Hello,

this patch adds deadlock detection (based on simple timeout) to current code. If (probable) deadlock is detected, current action is stopped with proper error.

It properly detects "Simo's deadlock" with 'connections' parameter == 1. (Described in https://fedorahosted.org/bind-dyndb-ldap/ticket/66)
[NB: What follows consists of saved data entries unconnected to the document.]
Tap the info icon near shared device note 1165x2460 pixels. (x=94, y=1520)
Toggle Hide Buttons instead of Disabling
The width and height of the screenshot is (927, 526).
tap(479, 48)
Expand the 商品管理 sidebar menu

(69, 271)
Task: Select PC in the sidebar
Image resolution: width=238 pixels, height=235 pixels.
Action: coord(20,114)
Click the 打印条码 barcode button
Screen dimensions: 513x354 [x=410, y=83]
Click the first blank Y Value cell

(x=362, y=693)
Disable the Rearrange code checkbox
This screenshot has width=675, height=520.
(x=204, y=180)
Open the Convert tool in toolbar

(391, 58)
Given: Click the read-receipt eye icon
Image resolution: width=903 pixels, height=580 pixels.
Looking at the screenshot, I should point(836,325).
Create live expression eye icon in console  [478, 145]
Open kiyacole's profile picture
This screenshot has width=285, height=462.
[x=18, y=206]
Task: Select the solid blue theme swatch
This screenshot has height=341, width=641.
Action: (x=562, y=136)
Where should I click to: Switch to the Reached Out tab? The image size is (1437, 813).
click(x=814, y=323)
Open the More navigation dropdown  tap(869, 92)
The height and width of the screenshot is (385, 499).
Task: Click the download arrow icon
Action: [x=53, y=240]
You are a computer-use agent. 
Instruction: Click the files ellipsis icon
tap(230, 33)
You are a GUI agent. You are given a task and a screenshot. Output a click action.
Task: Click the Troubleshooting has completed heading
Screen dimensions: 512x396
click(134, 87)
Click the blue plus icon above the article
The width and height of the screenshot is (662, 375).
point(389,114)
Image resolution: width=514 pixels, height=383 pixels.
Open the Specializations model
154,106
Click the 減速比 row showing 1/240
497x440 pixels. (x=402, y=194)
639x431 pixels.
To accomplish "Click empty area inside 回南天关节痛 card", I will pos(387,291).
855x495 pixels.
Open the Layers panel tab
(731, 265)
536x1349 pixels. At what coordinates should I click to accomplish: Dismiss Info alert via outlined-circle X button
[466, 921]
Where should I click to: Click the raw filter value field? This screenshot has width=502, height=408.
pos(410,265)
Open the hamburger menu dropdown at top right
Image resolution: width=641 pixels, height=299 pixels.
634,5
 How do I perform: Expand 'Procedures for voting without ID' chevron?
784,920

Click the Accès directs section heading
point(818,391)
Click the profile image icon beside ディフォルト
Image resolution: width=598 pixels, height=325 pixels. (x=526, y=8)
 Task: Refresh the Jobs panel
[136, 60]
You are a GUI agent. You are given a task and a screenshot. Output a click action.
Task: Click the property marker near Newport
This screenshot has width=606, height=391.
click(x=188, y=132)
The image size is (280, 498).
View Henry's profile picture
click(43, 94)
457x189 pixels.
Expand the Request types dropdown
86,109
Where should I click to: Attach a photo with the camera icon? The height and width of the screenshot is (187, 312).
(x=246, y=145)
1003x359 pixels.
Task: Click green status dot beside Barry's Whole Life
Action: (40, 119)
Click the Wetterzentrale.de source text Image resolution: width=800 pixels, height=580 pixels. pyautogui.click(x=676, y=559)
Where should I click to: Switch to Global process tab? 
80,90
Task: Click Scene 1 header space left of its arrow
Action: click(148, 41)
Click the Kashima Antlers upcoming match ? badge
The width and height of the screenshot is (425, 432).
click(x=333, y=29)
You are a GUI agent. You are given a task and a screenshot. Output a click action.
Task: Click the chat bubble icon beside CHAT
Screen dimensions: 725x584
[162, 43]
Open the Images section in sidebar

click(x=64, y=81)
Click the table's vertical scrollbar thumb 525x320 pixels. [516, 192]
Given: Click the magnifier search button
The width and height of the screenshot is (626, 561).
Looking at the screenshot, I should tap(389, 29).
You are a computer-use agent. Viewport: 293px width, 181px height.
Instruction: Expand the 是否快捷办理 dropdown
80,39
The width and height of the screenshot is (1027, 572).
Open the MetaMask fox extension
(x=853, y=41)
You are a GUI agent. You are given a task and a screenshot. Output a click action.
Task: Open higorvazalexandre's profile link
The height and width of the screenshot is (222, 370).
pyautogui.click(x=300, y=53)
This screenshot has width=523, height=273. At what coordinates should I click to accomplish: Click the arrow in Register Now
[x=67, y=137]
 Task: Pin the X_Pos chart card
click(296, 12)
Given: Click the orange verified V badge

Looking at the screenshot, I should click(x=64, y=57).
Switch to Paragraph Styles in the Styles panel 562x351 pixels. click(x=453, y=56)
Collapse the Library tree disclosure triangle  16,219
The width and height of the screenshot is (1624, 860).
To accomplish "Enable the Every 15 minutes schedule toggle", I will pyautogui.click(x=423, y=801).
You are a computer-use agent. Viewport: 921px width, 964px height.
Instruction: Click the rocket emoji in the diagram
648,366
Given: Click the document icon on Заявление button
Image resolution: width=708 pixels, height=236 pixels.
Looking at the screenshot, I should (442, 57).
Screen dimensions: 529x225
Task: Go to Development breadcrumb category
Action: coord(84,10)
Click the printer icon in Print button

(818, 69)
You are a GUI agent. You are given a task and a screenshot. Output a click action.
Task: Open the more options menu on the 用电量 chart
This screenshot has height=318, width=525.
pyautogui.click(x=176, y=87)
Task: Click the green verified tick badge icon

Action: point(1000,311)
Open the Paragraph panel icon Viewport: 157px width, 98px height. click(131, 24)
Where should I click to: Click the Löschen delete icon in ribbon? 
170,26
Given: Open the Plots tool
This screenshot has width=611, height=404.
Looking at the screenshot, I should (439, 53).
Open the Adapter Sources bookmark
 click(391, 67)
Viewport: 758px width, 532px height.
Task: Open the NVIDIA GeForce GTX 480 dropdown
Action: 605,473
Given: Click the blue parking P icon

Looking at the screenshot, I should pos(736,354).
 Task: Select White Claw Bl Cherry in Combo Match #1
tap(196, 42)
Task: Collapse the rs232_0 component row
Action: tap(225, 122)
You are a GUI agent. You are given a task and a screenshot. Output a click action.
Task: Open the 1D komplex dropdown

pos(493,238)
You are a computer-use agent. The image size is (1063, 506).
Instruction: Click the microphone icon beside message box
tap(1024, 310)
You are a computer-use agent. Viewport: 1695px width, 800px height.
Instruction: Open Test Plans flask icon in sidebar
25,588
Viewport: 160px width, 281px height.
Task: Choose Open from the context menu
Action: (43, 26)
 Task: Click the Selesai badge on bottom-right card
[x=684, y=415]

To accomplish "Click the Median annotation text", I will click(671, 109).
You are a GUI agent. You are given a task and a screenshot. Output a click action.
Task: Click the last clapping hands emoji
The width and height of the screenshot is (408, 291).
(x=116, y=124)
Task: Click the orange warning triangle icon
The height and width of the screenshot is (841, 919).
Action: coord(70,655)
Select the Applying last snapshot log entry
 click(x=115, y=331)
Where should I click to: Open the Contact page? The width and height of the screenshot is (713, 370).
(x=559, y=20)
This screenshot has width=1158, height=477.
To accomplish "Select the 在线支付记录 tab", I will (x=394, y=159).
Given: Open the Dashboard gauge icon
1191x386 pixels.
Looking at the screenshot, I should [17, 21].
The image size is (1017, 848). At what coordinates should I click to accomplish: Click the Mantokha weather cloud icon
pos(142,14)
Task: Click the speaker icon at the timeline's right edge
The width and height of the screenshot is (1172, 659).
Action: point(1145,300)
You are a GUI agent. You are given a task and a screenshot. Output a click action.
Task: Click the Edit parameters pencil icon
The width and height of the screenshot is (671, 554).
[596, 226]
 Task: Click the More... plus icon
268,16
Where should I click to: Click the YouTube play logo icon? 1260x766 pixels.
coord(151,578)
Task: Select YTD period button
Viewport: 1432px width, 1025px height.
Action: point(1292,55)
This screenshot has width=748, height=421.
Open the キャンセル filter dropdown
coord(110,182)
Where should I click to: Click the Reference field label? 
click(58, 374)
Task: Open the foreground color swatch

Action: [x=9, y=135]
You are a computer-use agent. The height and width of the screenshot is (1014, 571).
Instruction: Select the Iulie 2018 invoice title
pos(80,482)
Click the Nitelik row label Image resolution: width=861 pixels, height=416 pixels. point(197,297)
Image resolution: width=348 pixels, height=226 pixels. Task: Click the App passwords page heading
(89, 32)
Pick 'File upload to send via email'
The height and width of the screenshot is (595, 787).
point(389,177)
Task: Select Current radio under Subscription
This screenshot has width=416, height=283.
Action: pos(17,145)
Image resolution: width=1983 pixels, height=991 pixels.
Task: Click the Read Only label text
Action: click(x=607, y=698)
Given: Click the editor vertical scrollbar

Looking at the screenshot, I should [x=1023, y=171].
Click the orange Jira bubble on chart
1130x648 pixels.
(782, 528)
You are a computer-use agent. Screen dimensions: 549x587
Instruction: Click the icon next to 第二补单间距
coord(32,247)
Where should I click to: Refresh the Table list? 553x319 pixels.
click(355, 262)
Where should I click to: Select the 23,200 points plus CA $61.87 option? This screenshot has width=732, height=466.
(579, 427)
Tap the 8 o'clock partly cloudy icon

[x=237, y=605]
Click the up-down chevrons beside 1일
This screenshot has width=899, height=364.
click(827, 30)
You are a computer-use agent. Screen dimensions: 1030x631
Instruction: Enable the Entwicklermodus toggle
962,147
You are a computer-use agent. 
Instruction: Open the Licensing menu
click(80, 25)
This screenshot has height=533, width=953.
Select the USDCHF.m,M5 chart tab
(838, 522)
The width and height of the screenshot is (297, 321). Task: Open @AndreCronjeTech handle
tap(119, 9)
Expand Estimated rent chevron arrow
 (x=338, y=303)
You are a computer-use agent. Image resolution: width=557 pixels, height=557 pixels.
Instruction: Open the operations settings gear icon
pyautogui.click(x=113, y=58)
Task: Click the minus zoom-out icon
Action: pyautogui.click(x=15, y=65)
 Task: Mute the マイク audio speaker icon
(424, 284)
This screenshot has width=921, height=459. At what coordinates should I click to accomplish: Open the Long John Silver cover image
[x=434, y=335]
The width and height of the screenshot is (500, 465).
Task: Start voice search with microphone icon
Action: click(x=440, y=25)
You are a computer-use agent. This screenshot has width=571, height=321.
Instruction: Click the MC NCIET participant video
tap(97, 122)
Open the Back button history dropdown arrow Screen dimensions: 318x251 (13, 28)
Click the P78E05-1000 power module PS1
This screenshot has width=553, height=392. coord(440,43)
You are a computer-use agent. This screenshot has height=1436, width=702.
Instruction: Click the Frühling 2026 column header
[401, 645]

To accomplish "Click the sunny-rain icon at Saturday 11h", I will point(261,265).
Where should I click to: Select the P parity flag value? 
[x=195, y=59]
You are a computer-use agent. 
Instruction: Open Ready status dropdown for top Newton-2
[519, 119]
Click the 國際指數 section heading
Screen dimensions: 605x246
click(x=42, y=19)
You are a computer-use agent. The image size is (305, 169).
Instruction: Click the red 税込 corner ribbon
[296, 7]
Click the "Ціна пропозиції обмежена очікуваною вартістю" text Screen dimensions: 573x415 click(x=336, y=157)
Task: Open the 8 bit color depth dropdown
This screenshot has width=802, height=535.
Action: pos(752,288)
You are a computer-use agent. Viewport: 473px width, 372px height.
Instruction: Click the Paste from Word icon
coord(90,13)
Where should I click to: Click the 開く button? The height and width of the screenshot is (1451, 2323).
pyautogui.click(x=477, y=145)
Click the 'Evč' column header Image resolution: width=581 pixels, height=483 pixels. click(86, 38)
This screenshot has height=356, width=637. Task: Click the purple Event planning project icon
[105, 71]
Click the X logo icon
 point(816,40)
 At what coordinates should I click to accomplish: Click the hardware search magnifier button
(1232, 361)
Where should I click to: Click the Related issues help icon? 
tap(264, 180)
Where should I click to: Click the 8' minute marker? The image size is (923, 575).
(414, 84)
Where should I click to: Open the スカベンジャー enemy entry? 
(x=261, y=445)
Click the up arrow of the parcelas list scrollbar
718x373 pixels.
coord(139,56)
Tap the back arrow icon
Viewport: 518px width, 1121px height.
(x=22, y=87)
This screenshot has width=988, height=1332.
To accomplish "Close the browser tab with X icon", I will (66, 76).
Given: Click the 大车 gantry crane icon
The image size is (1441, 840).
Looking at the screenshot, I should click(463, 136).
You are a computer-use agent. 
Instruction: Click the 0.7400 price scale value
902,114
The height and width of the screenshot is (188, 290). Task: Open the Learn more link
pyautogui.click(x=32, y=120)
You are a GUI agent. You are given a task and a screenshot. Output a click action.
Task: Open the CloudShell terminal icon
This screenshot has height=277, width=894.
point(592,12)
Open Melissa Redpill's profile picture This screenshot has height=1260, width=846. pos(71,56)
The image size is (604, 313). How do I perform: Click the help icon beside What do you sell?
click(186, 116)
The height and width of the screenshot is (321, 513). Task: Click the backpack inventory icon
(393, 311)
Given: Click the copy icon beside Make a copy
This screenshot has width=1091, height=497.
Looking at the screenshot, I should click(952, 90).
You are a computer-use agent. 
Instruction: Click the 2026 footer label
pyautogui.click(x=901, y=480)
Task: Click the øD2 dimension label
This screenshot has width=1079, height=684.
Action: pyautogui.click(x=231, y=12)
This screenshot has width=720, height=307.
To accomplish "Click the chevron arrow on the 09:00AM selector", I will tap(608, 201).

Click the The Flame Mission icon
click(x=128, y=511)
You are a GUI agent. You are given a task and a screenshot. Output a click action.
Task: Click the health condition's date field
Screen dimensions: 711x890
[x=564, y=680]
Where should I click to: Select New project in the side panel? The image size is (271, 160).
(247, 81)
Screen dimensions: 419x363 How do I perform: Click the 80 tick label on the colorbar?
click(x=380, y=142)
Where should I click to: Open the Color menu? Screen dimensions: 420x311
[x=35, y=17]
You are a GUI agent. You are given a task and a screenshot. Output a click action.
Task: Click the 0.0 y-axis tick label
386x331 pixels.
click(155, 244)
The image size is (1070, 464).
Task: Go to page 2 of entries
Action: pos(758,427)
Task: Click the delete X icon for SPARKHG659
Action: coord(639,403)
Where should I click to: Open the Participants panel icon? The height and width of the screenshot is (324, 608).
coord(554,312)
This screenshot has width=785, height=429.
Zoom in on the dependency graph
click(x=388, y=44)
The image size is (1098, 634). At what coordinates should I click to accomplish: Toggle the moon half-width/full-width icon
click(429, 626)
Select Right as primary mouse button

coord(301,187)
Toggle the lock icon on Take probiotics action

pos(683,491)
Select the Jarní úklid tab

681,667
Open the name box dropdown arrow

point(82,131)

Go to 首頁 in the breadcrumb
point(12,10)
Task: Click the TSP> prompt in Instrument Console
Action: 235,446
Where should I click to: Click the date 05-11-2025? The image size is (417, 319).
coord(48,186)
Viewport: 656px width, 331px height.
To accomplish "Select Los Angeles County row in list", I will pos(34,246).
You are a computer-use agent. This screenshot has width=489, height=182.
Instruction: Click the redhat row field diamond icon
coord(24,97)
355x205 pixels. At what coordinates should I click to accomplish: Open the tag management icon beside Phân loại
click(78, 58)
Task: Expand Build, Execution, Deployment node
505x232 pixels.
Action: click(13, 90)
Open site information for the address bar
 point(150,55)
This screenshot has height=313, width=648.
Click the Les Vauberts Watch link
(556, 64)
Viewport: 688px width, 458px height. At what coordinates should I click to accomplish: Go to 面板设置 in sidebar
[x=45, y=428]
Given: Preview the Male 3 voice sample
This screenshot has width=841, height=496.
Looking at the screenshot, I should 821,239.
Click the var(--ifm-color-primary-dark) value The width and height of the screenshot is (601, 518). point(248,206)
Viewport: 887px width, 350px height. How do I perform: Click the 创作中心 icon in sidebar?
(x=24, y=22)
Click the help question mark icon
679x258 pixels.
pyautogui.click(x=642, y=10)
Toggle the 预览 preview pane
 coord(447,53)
Deadlock itself will be fixed by separate patch.

Petr^2 Spacek
>From ea961e11cbf67f5493f95ef47d317ad0c90ac0ba Mon Sep 17 00:00:00 2001
From: Petr Spacek <pspa...@redhat.com>
Date: Tue, 24 Apr 2012 15:09:32 +0200
Subject: [PATCH] Add simple semaphore deadlock detection logic.
 Signed-off-by: Petr Spacek <pspa...@redhat.com>

---
 src/ldap_helper.c |   61 +++++++++++++++++++++++++++++++---------------------
 src/semaphore.c   |   26 +++++++++++++++++++---
 src/semaphore.h   |    6 ++++-
 3 files changed, 63 insertions(+), 30 deletions(-)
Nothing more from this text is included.